A variety of peer support programs have been established to allow individuals who have progressed in recovery to assist people in earlier stages.
The most widely used programs include Alcoholics Anonymous (AA), Narcotics Anonymous, and SMART Recovery. These groups emphasize the need for frequent meetings, working through a specified program, and guidance from a mentor. Evidence for the efficacy of peer support groups in preventing relapses is limited. One small study found that AA may help with treatment acceptance and retention. More broadly, there is a lack of evidence that peer support groups are superior to other relapse prevention interventions. However, it bears mentioning that the efficacy of these interventions may be challenging to ascertain as researchers cannot randomly allocate the motivation to engage in the groups that appear to be a significant predictor of their impact.
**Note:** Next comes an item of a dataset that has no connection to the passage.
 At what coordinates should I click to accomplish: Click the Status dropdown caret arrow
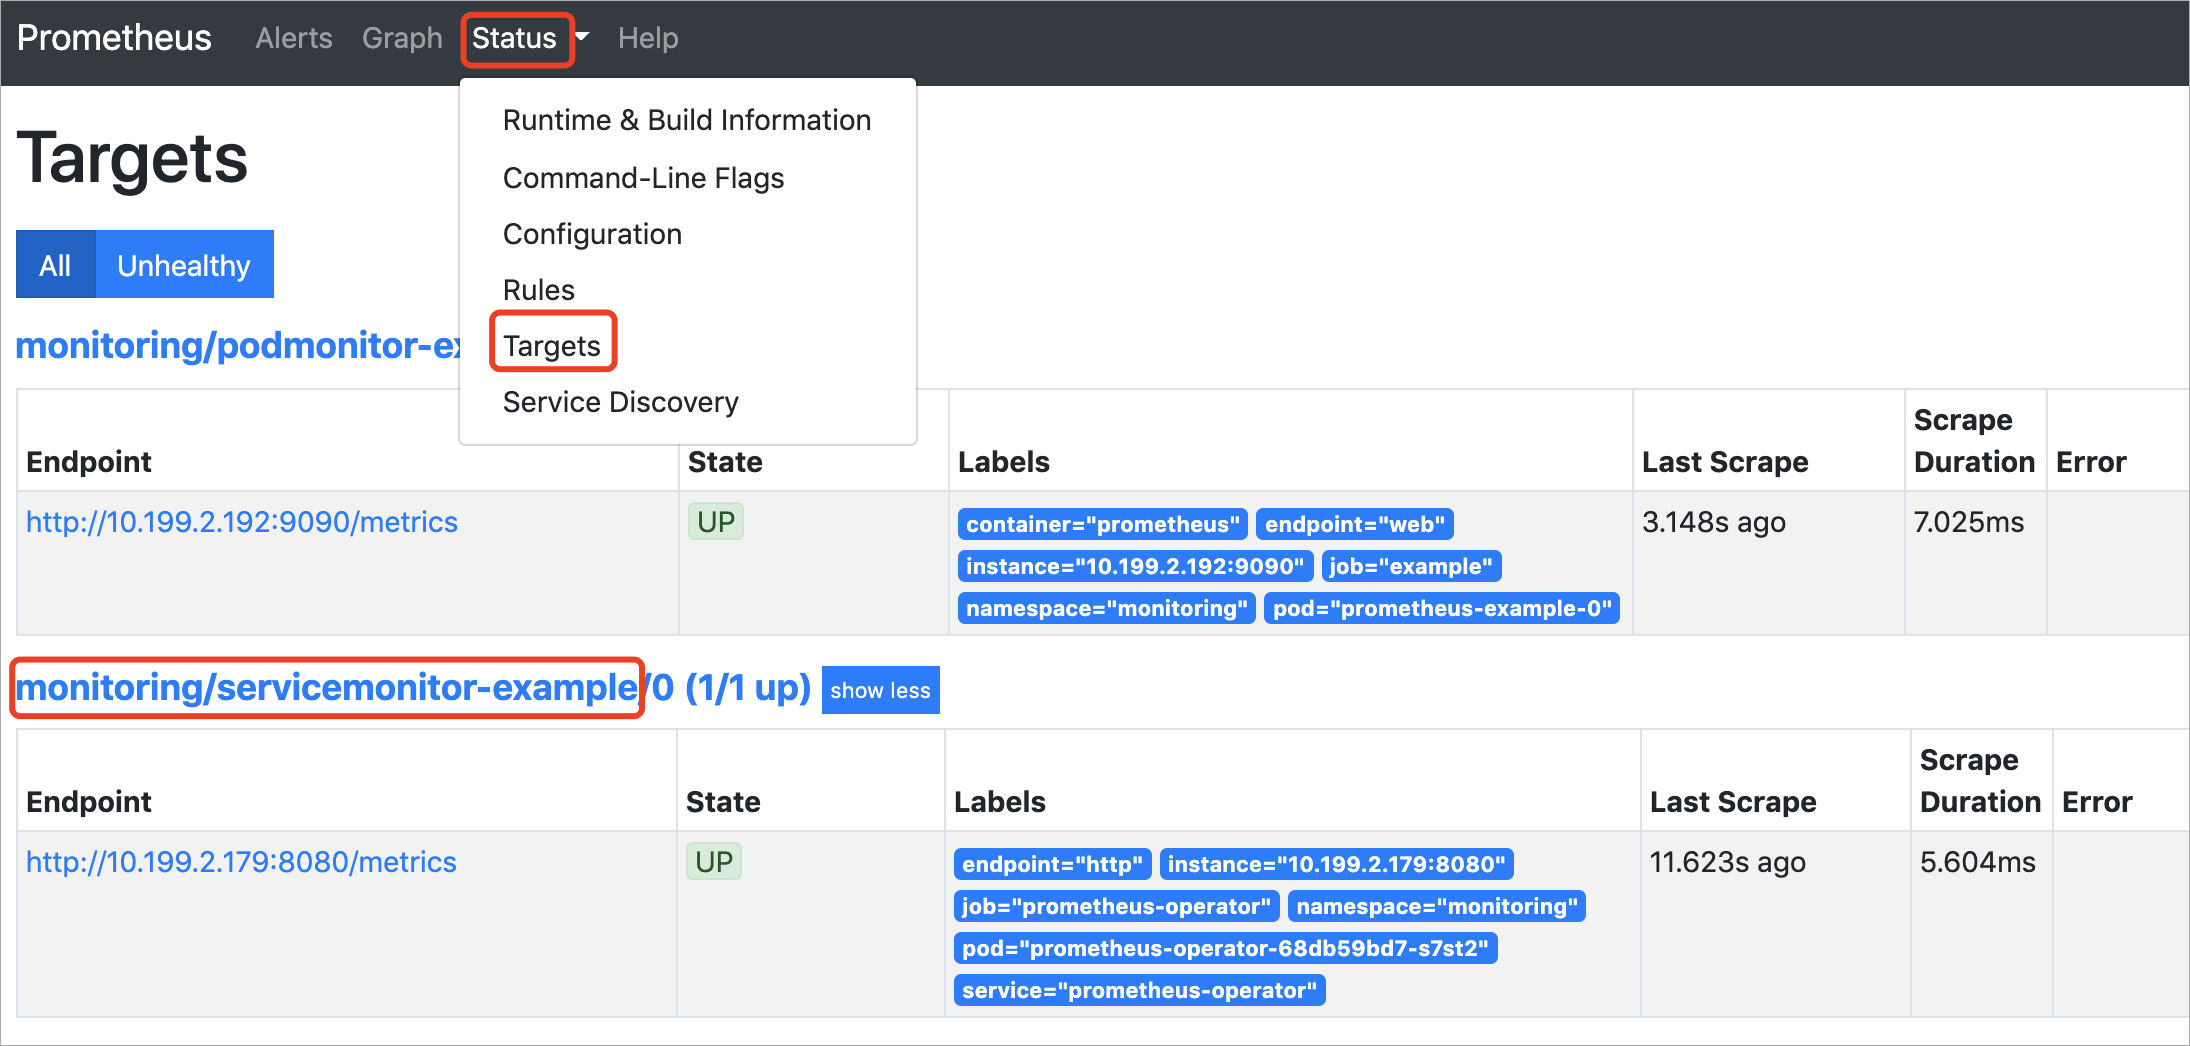pyautogui.click(x=582, y=37)
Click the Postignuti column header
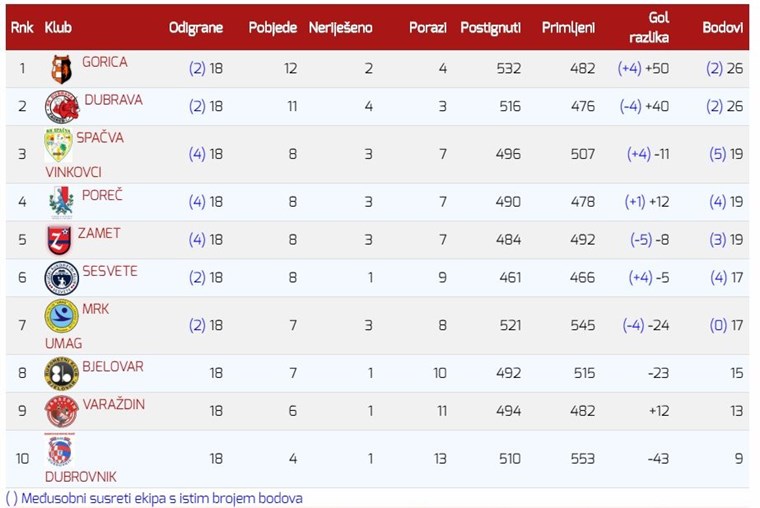760x508 pixels. (490, 28)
Although the term "recovery coach" was first used in 2006, the service has not gained wide adoption in addiction treatment. Peer recovery coaches are individuals who have experienced addiction themselves but have been abstinent for an extended period (often at least one or two years). Peer recovery coaches complete approximately 40 hours of training in addition to a minimum number of hours of work in the field to obtain certification. Peer recovery coaches can then contract with clinics or offices to work one-on-one with assigned individuals as a service that is billable through Medicaid in many areas. Culturally-specific training programs have undergone development in some areas. For example, in the Mid-west, individuals can train in a program that emphasizes Native American values and traditions with the intention that they will be able to offer more effective support to other Native Americans.
Several developing interventions are currently under scrutiny as treatments for addiction. A limited number of studies have considered the use of transcranial magnetic stimulation (TMS) as a treatment for addiction. One meta-analysis showed a reduction in cravings for cannabis in participants who received TMS versus controls. However, one challenge regarding the application of TMS to the prevention of relapses is that there are no evidence-based protocols established.
Several hallucinogenic agents have been examined in several studies over the past 30 years. Some studies have shown improvements in areas such as cravings, alcohol consumption, and drinking consequences. However, the authors of the systematic review did note that most of the studies were limited by small sample sizes and were open-label.